A Reforma Protestante foi um retorno às Escrituras e consequentemente, um retorno à centralidade de Cristo, pois ele é o centro das Escrituras. O Antigo Testamento aponta para ele; o Novo Testamento descreve sua pessoa e sua obra. Cristo é o centro da eternidade, pois nele convergem todas as coisas tanto as do céu como as da terra. Ele é o centro da história, pois só ele pode dar significado a ela e levá-la a uma consumação. Ele é o centro da igreja, pois é o seu fundamento, dono, edificador e protetor. Cristo é o agente da criação, o sustentador do universo, o redentor o seu povo, o Senhor diante de quem todo joelho se dobra no céu, na terra e debaixo da terra. Destacaremos aqui quatro pontos importantes:

1. Cristo é o único Mediador entre Deus e os homens. A igreja da Idade Média havia criado um panteão de intercessores. Maria e os santos canonizados eram abertamente invocados como aqueles que deveriam interceder por nós junto a Deus. Ainda hoje há uma máxima na igreja romana: “Pede à Mãe, que o Filho atende”. Esses ensinamentos estão em flagrante oposição ao que a palavra de Deus ensina. A Bíblia é enfática: “Porquanto há um só Deus e um só mediador entre Deus e os homens, Cristo Jesus, homem” (1Tm 2.5). O próprio Jesus foi claro: “Eu sou o caminho, e a verdade, e a vida; ninguém vem ao Pai senão por mim” (Jo 14.6).
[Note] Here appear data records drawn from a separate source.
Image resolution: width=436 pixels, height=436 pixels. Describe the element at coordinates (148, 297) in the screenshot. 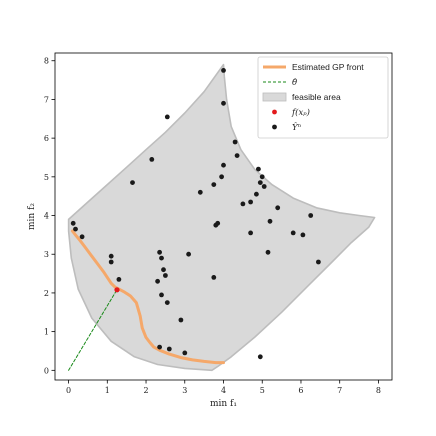

I see `gp-front-line` at that location.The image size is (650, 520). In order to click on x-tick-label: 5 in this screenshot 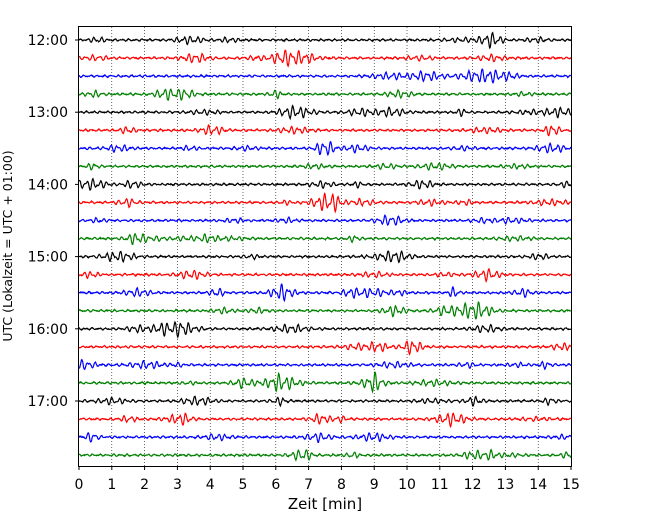, I will do `click(244, 485)`.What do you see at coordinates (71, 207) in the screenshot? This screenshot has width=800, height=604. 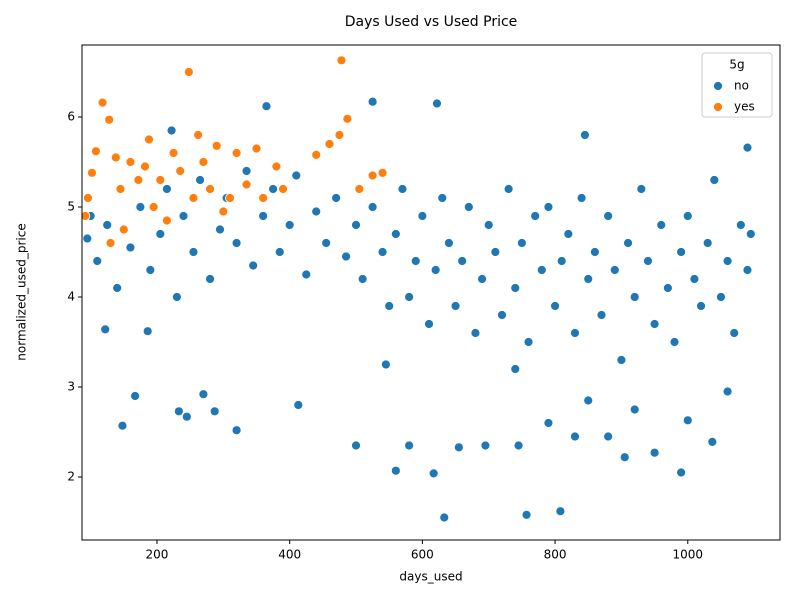 I see `y-tick-label: 5` at bounding box center [71, 207].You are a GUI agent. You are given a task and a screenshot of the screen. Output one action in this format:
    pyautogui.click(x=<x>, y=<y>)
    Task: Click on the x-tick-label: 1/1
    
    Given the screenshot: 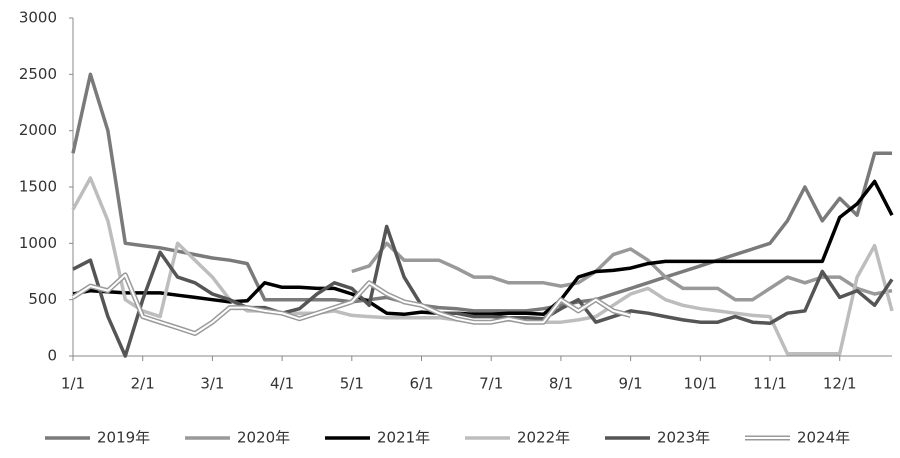 What is the action you would take?
    pyautogui.click(x=73, y=384)
    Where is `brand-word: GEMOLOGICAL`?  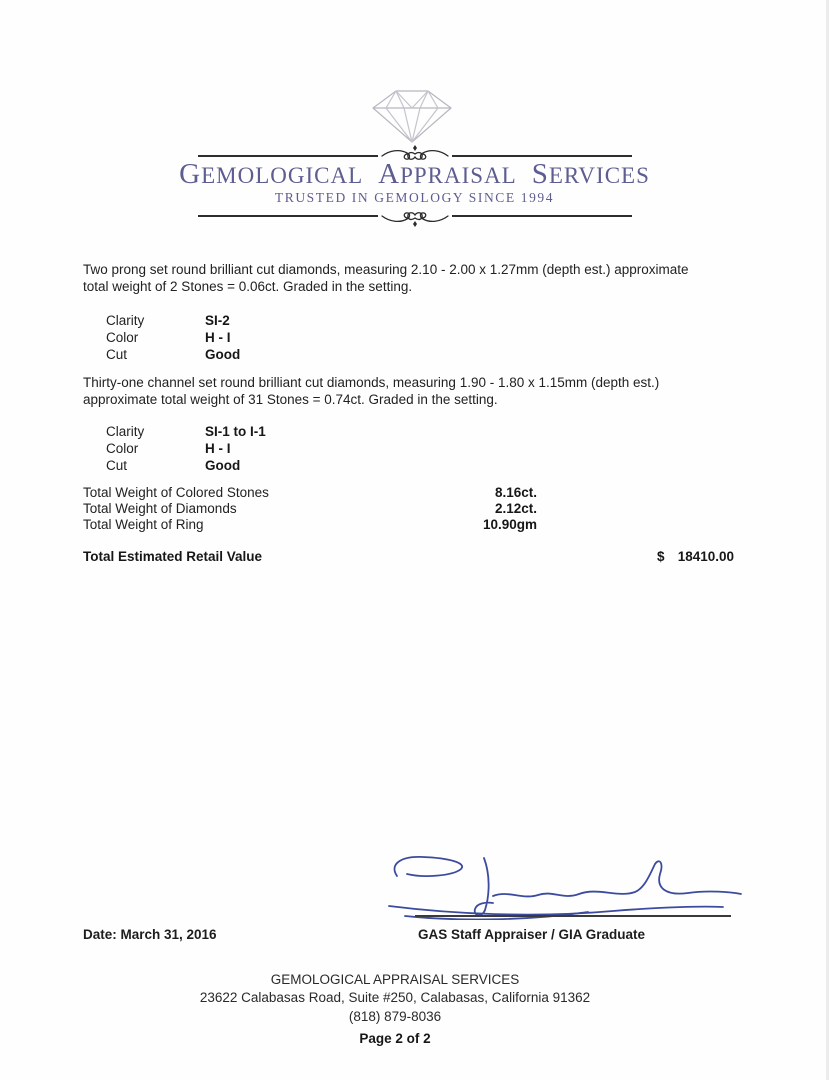 brand-word: GEMOLOGICAL is located at coordinates (272, 174).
Jesus não é um Mediador entre outros; ele é o único Mediador. Ele não é um dos muitos caminhos para o céu; ele é o único Caminho. Jesus é a porta e ninguém poderá chegar a Deus, exceto por meio dele!
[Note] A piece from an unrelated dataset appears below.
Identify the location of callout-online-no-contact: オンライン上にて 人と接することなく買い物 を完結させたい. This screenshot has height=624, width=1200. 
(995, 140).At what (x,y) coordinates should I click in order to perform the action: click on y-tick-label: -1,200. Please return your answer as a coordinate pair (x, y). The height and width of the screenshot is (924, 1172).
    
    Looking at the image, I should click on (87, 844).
2. Cristo é o único Salvador dado por Deus aos homens. O homem não pode salvar a si mesmo por meio de suas obras. A igreja não pode salvar o homem por meio de seus rituais. A ideia de que o batismo pode regenerar o homem é um ledo engano. A ideia de que podemos ser salvos pela penitência é um rotundo erro. A salvação é obra de Deus, oferecida aos pecadores, pela graça, mediante a fé em Cristo. Não há nenhum outro nome dado entre os homens pelo qual importa que sejamos salvos, exceto o nome de Jesus (At 4.12). Só ele salva (At 16.31). Só nele temos vida eterna (Jo 6.47). Não cooperamos com Deus em nossa salvação, pois tudo provém de Deus, que nos reconciliou consigo mesmo, por intermédio de Jesus (2Co 5.18).
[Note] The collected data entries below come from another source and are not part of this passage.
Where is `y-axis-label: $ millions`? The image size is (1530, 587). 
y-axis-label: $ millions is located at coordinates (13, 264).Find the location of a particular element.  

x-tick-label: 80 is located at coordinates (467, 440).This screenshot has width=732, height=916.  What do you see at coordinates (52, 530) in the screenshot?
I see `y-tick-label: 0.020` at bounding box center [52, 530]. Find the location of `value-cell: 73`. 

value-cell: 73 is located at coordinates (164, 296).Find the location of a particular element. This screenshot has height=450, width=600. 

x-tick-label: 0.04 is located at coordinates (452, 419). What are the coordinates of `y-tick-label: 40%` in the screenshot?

3. Cristo é o único cabeça e Senhor da igreja. A ideia de que o papa é a pedra fundamental e o cabeça da igreja é um consumado do erro. A igreja só tem um fundamento: este é Jesus (1Co 3.11). A igreja só tem um cabeça: este é Jesus (Ef 1.22). A igreja só tem um dono: este é Jesus (Mt 16.18). A igreja só tem um Senhor: este é Jesus (Fp 2.9-11). Jesus morreu para comprar com o sangue aqueles que procedem de toda tribo, língua, povo e nação (Ap 5.9).

4. Cristo é o único Sumo Sacerdote que está no céu intercedendo pela igreja. A ideia de que o papa é o Sumo Pontífice, ou seja, o supremo mediador entre Deus e os homens não tem qualquer amparo nas Escrituras. Cristo é o nosso grande Sumo Sacerdote. Ele é grande porque morreu pelos nossos pecados segundo as Escrituras e ressuscitou segundo as Escrituras para a nossa justificação (1Co 15.3; Rm 4.25). Ele penetrou os céus (Hb 4.14) e está à direita de Deus, intercedendo por nós (Rm 8.34). Por essa razão, ele pode salvar-nos totalmente (Hb 7.25). Porque Jesus foi o sacrifício perfeito e o Sacerdote supremo, nossos pecados foram julgados nele. Com base em seu sacrifício substitutivo, fomos declarados justos diante do tribunal de Deus. Estamos quites com sua lei e com sua justiça. Não pesa mais nenhuma condenação para aqueles que estão em Cristo Jesus, nosso Senhor (Rm 8.1). Oh, quão grande Redentor temos em Cristo. Permanece tremulando a bandeira da Reforma: Solus Christus!